The ASTM E208 Drop-Weight Test is used primarily to determine the Nil-ductility transition temperature or NDT of ferritic steels of 5/8 in thickness and over. This particular drop weight test was initially developed by the Navel Research Laboratory in 1952 and published as Department of the Navy document NAVSHIPS-250-634-3. Current specifications are available from ASTM at: ASTM E208-06 Standard Test Method for Conducting Drop-Weight Test to Determine Nil-Ductility Transition Temperature of Ferritic Steels.
Nil-ductility transition temperature is the temperature at which the fracture mode of the steel changes from ductile to brittle. Above the NDT a piece of steel typically will stretch or deform 20% - 40% before fracture when loaded to its ultimate tensile strength. However, below the NDT the same piece of steel will fracture in a brittle manner like glass when only loaded to yield strength (about half of the ultimate strength). Once it begins to crack in this manner the crack will continue to propagate at the speed of sound. It will only stop when it runs out of steel, the load is released, or until the crack is interrupted by steel that is behaving in a ductile manner due to different qualities in the steel or different temperatures present.

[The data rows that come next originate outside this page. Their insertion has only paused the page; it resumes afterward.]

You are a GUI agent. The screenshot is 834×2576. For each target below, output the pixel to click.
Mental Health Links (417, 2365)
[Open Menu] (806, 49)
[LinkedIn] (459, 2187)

The drop-weight test consists of beam specimens prepared according to ASTM E208 specifications to initiate a material crack in a selected area of their tensile surfaces at the start of the test. During the test a series of specimens is subjected to a single impact load at a progression of selected temperatures to determine the maximum temperature at which a specimen breaks. The impact load is delivered by a guided, free-falling weight with an energy of 250 to 1200 ft-lb (340 to 1630 J) according to the yield strength of the steel to be tested. A stop is employed to prevent deflection of more than a few tenths of an inch.
After the specimen is prepared properly for the crack initiation, and conditioned to the proper temperature, the test begins. The initial test is conducted at a temperature estimated to be near the NDT temperature. The remaining specimens are then tested at a progression of temperature intervals to determine the break and no-break performance temperatures within 10°F or (5°C).